Los investigadores tienen previsto iniciar en las próximas semanas un análisis exhaustivo de la situación patrimonial de los investigados, así como de sus cuentas bancarias y bienes. Las sospechas son fundadas: las operaciones detectadas hasta ahora, que dieron lugar a los arrestos y al estallido del caso, serían solo una parte de una trama de mayor alcance que podría derivar en la apertura de nuevos expedientes conforme avance la investigación.
El rastro del dinero será clave en una fase todavía secreta del procedimiento, que afecta a diversas empresas públicas. De momento, la UCO y la Fiscalía Anticorrupción han establecido que los tres principales investigados percibieron más de 700.000 euros en comisiones en cinco operaciones distintas, “implicando en su operativa a empresas públicas y entidades dependientes de la SEPI”. Lejos de cerrarse, el listado de actuaciones bajo sospecha amenaza con ampliarse.
Los registros practicados en los últimos días ya ofrecen una idea de la magnitud de la presunta trama. Además de la propia SEPI, la Guardia Civil entró en Mercasa, Enusa y Correos, así como en los ministerios de Hacienda y de Transición Ecológica y en Cofivacasa. A medida que la UCO vaya entregando nuevos informes, está previsto que los tres investigados vuelvan a ser citados a declarar ante el juez.
Hasta ahora, y a partir de la documentación incautada por la UCO en Servinabar y del análisis del teléfono móvil de Alonso —intervenido en el marco del caso Koldo en el Tribunal Supremo—, se han identificado cinco operaciones concretas. Entre ellas figura el rescate concedido por la SEPI a Tubos Reunidos S.A. por 112,8 millones de euros, la adjudicación de un contrato de Mercasa a Servinabar 2000 SL por 18.119,75 euros, un contrato del Parque Empresarial Principado de Asturias por 2,8 millones, supuestos pagos de Enusa a un despacho de abogados y una ayuda de Sepides a Arapellet S.L. por 17,3 millones.
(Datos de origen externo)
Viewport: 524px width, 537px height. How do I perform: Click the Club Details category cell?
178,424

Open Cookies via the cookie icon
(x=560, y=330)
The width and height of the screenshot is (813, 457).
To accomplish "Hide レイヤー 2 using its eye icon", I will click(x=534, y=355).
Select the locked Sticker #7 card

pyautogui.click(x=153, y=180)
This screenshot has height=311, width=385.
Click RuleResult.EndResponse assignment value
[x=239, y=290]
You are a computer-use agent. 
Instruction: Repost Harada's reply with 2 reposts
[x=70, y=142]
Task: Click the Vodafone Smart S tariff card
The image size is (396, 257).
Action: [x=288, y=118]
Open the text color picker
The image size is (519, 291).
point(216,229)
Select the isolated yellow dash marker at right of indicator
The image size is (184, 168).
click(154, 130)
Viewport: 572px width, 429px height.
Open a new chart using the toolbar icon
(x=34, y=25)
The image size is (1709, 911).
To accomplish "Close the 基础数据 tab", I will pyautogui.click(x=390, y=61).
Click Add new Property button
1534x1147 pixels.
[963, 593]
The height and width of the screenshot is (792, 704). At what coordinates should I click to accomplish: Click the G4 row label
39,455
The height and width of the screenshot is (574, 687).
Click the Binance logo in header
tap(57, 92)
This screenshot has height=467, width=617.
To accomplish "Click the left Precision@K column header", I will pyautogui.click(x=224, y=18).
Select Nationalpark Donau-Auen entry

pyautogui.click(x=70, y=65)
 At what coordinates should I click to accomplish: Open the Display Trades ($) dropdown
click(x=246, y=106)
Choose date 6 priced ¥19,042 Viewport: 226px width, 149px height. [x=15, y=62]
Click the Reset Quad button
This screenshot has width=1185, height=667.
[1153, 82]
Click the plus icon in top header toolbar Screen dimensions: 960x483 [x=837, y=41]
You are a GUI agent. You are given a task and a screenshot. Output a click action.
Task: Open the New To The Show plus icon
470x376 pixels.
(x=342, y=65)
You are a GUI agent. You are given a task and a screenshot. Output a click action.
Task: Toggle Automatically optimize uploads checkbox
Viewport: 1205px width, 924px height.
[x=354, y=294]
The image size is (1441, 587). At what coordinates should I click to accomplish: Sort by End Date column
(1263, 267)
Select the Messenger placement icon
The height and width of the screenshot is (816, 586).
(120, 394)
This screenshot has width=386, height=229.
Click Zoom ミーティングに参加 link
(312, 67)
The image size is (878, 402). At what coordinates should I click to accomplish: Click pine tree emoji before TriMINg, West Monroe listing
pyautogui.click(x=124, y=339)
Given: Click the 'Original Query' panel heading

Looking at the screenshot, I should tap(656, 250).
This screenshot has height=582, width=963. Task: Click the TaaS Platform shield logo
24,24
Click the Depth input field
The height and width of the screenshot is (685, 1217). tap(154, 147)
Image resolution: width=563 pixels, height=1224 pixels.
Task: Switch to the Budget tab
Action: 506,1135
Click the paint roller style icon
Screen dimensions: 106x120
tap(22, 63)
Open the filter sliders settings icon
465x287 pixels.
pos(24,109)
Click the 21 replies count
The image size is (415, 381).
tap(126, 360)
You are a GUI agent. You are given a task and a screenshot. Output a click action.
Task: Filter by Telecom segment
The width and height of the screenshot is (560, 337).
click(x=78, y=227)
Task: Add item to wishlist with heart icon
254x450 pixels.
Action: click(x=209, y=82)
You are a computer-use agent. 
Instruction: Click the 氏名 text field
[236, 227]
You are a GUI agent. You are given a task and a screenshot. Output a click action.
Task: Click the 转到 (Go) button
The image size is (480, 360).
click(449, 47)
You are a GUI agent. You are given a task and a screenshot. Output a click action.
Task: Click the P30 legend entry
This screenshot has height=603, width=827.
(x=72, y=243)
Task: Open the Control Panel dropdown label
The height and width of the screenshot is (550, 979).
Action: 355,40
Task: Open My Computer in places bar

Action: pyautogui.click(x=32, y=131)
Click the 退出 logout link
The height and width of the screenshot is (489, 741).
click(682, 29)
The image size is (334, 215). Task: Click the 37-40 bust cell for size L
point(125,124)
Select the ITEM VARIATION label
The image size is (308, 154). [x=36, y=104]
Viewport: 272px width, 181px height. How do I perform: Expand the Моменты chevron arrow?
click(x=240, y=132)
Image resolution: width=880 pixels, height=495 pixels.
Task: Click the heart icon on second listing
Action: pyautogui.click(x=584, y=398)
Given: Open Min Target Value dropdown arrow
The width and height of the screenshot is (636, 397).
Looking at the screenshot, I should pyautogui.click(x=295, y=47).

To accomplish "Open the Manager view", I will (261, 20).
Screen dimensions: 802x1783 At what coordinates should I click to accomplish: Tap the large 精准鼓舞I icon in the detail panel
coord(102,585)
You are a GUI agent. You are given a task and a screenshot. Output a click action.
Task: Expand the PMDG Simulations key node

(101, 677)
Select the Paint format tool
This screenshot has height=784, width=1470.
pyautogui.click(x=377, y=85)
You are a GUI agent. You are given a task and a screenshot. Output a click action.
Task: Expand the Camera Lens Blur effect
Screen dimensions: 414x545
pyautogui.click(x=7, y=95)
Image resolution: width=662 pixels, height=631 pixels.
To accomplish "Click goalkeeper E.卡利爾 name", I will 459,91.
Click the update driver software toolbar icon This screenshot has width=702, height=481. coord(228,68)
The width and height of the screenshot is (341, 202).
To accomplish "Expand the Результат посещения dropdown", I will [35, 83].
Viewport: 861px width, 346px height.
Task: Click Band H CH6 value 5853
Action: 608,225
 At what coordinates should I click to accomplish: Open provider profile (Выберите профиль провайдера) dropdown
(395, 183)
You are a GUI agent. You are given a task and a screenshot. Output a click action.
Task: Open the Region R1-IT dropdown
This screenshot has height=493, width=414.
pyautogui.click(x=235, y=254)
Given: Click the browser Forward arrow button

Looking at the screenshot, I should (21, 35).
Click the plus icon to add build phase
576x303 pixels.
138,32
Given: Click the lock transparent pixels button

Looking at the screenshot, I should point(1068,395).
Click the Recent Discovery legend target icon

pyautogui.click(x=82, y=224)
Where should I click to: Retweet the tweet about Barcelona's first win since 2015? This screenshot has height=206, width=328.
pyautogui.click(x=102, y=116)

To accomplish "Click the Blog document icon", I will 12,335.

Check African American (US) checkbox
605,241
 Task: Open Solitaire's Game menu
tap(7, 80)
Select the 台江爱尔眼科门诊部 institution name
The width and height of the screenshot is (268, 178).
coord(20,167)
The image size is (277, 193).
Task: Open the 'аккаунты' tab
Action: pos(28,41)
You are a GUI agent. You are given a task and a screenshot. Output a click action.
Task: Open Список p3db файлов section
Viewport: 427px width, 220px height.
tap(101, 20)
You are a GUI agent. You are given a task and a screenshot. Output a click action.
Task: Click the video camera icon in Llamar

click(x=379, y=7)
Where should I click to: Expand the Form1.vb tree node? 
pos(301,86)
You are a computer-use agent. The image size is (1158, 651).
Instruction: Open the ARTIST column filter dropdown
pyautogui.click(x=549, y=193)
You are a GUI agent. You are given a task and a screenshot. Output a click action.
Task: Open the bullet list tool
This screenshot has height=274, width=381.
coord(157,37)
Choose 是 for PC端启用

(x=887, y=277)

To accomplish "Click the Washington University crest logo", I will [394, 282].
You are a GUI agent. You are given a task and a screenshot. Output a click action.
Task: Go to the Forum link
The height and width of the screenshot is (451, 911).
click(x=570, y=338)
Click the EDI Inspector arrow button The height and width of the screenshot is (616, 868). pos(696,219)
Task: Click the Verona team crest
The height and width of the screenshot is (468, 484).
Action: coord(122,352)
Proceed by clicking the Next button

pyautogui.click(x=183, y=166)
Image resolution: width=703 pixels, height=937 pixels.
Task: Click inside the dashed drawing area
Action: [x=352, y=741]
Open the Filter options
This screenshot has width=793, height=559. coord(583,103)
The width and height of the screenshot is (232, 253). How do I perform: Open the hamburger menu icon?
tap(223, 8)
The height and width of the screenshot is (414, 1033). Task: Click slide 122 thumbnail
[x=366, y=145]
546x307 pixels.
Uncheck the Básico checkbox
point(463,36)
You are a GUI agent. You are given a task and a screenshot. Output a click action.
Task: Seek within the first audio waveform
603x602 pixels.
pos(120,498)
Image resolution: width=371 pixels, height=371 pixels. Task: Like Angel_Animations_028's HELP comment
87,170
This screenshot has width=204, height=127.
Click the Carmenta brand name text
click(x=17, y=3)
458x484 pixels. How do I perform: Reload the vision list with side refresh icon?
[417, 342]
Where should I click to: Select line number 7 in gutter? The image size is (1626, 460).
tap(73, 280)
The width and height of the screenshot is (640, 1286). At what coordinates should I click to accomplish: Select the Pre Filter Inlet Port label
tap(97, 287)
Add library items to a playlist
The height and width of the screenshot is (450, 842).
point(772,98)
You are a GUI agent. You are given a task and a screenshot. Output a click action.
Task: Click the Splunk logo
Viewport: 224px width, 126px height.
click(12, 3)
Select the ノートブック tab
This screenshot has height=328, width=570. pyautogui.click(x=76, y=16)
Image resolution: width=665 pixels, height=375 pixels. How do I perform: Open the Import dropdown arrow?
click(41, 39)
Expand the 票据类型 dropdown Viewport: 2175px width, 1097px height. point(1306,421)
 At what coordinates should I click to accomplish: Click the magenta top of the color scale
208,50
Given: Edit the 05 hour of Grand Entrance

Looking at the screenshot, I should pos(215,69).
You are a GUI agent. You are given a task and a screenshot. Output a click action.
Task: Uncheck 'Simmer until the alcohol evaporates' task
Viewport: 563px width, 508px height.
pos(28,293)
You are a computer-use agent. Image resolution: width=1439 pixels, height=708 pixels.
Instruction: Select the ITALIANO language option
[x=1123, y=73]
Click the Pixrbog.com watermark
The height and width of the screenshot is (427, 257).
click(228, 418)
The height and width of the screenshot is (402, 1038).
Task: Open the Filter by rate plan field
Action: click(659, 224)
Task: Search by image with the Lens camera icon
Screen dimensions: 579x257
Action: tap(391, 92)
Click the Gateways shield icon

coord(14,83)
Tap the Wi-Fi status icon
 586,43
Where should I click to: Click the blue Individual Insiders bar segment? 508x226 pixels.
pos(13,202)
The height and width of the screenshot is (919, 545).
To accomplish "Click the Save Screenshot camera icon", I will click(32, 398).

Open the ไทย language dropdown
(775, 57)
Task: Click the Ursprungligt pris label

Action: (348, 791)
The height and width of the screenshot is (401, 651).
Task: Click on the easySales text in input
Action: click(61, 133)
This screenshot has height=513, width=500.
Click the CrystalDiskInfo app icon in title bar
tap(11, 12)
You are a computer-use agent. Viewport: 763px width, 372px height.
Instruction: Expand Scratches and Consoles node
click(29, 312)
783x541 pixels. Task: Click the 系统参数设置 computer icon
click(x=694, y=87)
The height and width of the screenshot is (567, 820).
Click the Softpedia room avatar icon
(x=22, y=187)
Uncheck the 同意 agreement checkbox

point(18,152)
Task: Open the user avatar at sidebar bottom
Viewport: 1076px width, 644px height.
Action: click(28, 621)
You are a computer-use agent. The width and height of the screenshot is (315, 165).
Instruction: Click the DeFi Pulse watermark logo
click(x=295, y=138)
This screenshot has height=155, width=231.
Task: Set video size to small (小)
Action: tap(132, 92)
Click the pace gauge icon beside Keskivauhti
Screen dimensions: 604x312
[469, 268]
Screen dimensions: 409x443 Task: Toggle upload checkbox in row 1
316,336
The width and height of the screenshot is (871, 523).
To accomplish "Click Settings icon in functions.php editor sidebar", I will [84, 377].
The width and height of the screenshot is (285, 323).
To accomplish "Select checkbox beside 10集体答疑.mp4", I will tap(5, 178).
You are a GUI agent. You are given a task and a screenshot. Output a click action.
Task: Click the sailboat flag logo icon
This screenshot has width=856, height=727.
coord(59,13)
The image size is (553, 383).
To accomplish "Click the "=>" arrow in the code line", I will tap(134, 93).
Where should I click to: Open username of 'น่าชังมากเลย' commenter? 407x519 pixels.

Los indicios iniciales apuntan al uso de facturación falsa y a pagos por trabajos que no llegaron a realizarse. La operativa sería similar a la detectada en las relaciones de Servinabar con Acciona, donde se abonaban comisiones de alrededor del dos por ciento por supuestos servicios inexistentes. La investigación también alcanza de forma indirecta a Santos Cerdán, aún no imputado, pero bajo la lupa por sus vínculos con Alonso y su presunta participación en Servinabar, mientras continúa investigado en otra causa tras haber salido de prisión preventiva.